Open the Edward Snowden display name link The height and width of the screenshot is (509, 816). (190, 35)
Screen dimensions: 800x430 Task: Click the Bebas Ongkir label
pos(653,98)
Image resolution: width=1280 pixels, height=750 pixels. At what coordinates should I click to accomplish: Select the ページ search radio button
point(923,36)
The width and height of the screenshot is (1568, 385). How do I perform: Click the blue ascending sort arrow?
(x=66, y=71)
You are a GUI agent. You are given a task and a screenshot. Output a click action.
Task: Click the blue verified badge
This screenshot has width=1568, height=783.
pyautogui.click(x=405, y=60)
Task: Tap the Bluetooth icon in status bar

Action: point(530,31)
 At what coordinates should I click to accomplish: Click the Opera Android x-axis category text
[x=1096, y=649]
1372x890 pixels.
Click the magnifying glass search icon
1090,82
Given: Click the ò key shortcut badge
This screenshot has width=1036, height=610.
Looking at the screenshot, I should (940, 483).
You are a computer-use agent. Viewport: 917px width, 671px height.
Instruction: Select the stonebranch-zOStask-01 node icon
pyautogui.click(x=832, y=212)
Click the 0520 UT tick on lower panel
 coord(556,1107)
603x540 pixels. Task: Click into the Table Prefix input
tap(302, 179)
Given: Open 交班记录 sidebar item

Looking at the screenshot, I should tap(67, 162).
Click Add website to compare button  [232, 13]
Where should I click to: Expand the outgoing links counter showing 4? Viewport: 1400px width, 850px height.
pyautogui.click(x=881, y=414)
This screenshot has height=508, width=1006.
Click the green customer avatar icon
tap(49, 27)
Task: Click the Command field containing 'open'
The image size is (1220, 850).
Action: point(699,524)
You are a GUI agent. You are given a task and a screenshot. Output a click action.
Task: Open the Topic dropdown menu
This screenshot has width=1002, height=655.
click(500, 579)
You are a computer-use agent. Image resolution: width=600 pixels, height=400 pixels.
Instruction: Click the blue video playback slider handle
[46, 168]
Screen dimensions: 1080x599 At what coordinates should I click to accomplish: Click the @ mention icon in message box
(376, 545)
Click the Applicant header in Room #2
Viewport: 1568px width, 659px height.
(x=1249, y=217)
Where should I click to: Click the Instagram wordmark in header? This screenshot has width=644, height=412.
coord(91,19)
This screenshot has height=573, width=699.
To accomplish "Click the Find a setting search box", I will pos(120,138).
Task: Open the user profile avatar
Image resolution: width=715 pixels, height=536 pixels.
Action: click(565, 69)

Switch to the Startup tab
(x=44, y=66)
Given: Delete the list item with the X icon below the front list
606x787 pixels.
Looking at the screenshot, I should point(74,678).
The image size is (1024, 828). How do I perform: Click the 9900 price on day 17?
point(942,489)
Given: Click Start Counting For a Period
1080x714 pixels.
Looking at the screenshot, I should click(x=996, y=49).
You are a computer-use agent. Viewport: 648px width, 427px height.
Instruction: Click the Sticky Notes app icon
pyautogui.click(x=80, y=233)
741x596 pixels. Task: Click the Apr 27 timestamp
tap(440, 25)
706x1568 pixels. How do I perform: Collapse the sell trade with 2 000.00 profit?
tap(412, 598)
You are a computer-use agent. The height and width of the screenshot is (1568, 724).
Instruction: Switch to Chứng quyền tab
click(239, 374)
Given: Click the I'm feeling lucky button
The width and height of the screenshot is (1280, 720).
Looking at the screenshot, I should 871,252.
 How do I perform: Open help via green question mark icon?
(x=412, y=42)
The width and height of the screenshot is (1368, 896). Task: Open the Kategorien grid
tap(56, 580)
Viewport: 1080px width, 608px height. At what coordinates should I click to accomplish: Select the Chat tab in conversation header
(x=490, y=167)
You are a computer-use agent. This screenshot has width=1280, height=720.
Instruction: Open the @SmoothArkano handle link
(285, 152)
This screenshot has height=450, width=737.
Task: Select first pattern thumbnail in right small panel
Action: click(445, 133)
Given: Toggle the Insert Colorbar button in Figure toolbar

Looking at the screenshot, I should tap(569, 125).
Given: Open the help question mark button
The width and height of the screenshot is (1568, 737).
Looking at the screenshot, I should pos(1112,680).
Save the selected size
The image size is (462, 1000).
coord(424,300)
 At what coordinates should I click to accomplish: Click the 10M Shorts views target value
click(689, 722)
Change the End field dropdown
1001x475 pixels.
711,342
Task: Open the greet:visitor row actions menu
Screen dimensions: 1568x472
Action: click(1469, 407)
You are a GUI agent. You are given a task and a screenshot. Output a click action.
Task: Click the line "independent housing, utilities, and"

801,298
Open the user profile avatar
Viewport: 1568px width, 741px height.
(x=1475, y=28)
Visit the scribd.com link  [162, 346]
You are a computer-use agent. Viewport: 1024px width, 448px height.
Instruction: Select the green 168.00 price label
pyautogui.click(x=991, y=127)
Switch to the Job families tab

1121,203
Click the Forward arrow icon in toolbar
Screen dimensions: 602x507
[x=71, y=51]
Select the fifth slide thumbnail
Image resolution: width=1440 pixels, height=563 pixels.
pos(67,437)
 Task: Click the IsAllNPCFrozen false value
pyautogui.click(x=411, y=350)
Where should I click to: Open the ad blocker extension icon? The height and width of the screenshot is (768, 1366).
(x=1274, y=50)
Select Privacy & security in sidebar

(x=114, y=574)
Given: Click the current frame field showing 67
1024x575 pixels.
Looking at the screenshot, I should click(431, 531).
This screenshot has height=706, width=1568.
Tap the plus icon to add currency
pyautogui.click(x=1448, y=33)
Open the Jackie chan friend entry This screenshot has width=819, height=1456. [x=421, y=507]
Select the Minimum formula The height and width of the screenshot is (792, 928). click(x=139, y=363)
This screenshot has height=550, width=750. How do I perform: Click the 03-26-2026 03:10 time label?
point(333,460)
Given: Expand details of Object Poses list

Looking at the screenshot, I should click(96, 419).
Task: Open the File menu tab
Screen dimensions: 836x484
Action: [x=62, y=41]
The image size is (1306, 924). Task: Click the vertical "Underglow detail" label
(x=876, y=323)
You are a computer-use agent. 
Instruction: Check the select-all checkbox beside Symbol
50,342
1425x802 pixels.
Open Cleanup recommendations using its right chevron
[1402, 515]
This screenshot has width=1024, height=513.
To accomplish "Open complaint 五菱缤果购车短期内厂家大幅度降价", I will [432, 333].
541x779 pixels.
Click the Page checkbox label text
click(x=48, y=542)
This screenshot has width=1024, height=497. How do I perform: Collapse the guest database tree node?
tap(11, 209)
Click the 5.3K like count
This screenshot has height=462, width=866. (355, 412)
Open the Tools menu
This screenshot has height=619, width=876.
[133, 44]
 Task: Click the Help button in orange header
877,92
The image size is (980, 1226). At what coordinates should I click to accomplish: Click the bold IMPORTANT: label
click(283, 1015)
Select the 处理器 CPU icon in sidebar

*Task instructions*: Word for word, copy out all of the data shown above.

*Solution*:
Open the Edward Snowden display name link The height and width of the screenshot is (509, 816). (190, 35)
Screen dimensions: 800x430 Task: Click the Bebas Ongkir label
pos(653,98)
Image resolution: width=1280 pixels, height=750 pixels. At what coordinates should I click to accomplish: Select the ページ search radio button
point(923,36)
The width and height of the screenshot is (1568, 385). How do I perform: Click the blue ascending sort arrow?
(x=66, y=71)
You are a GUI agent. You are given a task and a screenshot. Output a click action.
Task: Click the blue verified badge
This screenshot has width=1568, height=783.
pyautogui.click(x=405, y=60)
Task: Tap the Bluetooth icon in status bar

Action: point(530,31)
 At what coordinates should I click to accomplish: Click the Opera Android x-axis category text
[x=1096, y=649]
1372x890 pixels.
Click the magnifying glass search icon
1090,82
Given: Click the ò key shortcut badge
This screenshot has width=1036, height=610.
Looking at the screenshot, I should (940, 483).
You are a computer-use agent. Viewport: 917px width, 671px height.
Instruction: Select the stonebranch-zOStask-01 node icon
pyautogui.click(x=832, y=212)
Click the 0520 UT tick on lower panel
 coord(556,1107)
603x540 pixels. Task: Click into the Table Prefix input
tap(302, 179)
Given: Open 交班记录 sidebar item

Looking at the screenshot, I should tap(67, 162).
Click Add website to compare button  [232, 13]
Where should I click to: Expand the outgoing links counter showing 4? Viewport: 1400px width, 850px height.
pyautogui.click(x=881, y=414)
This screenshot has height=508, width=1006.
Click the green customer avatar icon
tap(49, 27)
Task: Click the Command field containing 'open'
The image size is (1220, 850).
Action: point(699,524)
You are a GUI agent. You are given a task and a screenshot. Output a click action.
Task: Open the Topic dropdown menu
This screenshot has width=1002, height=655.
click(500, 579)
You are a computer-use agent. Image resolution: width=600 pixels, height=400 pixels.
Instruction: Click the blue video playback slider handle
[46, 168]
Screen dimensions: 1080x599 At what coordinates should I click to accomplish: Click the @ mention icon in message box
(376, 545)
Click the Applicant header in Room #2
Viewport: 1568px width, 659px height.
(x=1249, y=217)
Where should I click to: Click the Instagram wordmark in header? This screenshot has width=644, height=412.
coord(91,19)
This screenshot has height=573, width=699.
To accomplish "Click the Find a setting search box", I will pos(120,138).
Task: Open the user profile avatar
Image resolution: width=715 pixels, height=536 pixels.
Action: click(565, 69)

Switch to the Startup tab
(x=44, y=66)
Given: Delete the list item with the X icon below the front list
606x787 pixels.
Looking at the screenshot, I should point(74,678).
The image size is (1024, 828). How do I perform: Click the 9900 price on day 17?
point(942,489)
Given: Click Start Counting For a Period
1080x714 pixels.
Looking at the screenshot, I should click(x=996, y=49).
You are a computer-use agent. Viewport: 648px width, 427px height.
Instruction: Click the Sticky Notes app icon
pyautogui.click(x=80, y=233)
741x596 pixels. Task: Click the Apr 27 timestamp
tap(440, 25)
706x1568 pixels. How do I perform: Collapse the sell trade with 2 000.00 profit?
tap(412, 598)
You are a computer-use agent. The height and width of the screenshot is (1568, 724).
Instruction: Switch to Chứng quyền tab
click(239, 374)
Given: Click the I'm feeling lucky button
The width and height of the screenshot is (1280, 720).
Looking at the screenshot, I should 871,252.
 How do I perform: Open help via green question mark icon?
(x=412, y=42)
The width and height of the screenshot is (1368, 896). Task: Open the Kategorien grid
tap(56, 580)
Viewport: 1080px width, 608px height. At what coordinates should I click to accomplish: Select the Chat tab in conversation header
(x=490, y=167)
You are a computer-use agent. This screenshot has width=1280, height=720.
Instruction: Open the @SmoothArkano handle link
(285, 152)
This screenshot has height=450, width=737.
Task: Select first pattern thumbnail in right small panel
Action: click(445, 133)
Given: Toggle the Insert Colorbar button in Figure toolbar

Looking at the screenshot, I should tap(569, 125).
Given: Open the help question mark button
The width and height of the screenshot is (1568, 737).
Looking at the screenshot, I should pos(1112,680).
Save the selected size
The image size is (462, 1000).
coord(424,300)
 At what coordinates should I click to accomplish: Click the 10M Shorts views target value
click(689, 722)
Change the End field dropdown
1001x475 pixels.
711,342
Task: Open the greet:visitor row actions menu
Screen dimensions: 1568x472
Action: click(1469, 407)
You are a GUI agent. You are given a task and a screenshot. Output a click action.
Task: Click the line "independent housing, utilities, and"

801,298
Open the user profile avatar
Viewport: 1568px width, 741px height.
(x=1475, y=28)
Visit the scribd.com link  [162, 346]
You are a computer-use agent. Viewport: 1024px width, 448px height.
Instruction: Select the green 168.00 price label
pyautogui.click(x=991, y=127)
Switch to the Job families tab

1121,203
Click the Forward arrow icon in toolbar
Screen dimensions: 602x507
[x=71, y=51]
Select the fifth slide thumbnail
Image resolution: width=1440 pixels, height=563 pixels.
pos(67,437)
 Task: Click the IsAllNPCFrozen false value
pyautogui.click(x=411, y=350)
Where should I click to: Open the ad blocker extension icon? The height and width of the screenshot is (768, 1366).
(x=1274, y=50)
Select Privacy & security in sidebar

(x=114, y=574)
Given: Click the current frame field showing 67
1024x575 pixels.
Looking at the screenshot, I should click(431, 531).
This screenshot has height=706, width=1568.
Tap the plus icon to add currency
pyautogui.click(x=1448, y=33)
Open the Jackie chan friend entry This screenshot has width=819, height=1456. [x=421, y=507]
Select the Minimum formula The height and width of the screenshot is (792, 928). click(x=139, y=363)
This screenshot has height=550, width=750. How do I perform: Click the 03-26-2026 03:10 time label?
point(333,460)
Given: Expand details of Object Poses list

Looking at the screenshot, I should click(96, 419).
Task: Open the File menu tab
Screen dimensions: 836x484
Action: [x=62, y=41]
The image size is (1306, 924). Task: Click the vertical "Underglow detail" label
(x=876, y=323)
You are a computer-use agent. 
Instruction: Check the select-all checkbox beside Symbol
50,342
1425x802 pixels.
Open Cleanup recommendations using its right chevron
[1402, 515]
This screenshot has width=1024, height=513.
To accomplish "Open complaint 五菱缤果购车短期内厂家大幅度降价", I will [432, 333].
541x779 pixels.
Click the Page checkbox label text
click(x=48, y=542)
This screenshot has width=1024, height=497. How do I perform: Collapse the guest database tree node?
tap(11, 209)
Click the 5.3K like count
This screenshot has height=462, width=866. (355, 412)
Open the Tools menu
This screenshot has height=619, width=876.
[133, 44]
 Task: Click the Help button in orange header
877,92
The image size is (980, 1226). At what coordinates should I click to accomplish: Click the bold IMPORTANT: label
click(283, 1015)
Select the 处理器 CPU icon in sidebar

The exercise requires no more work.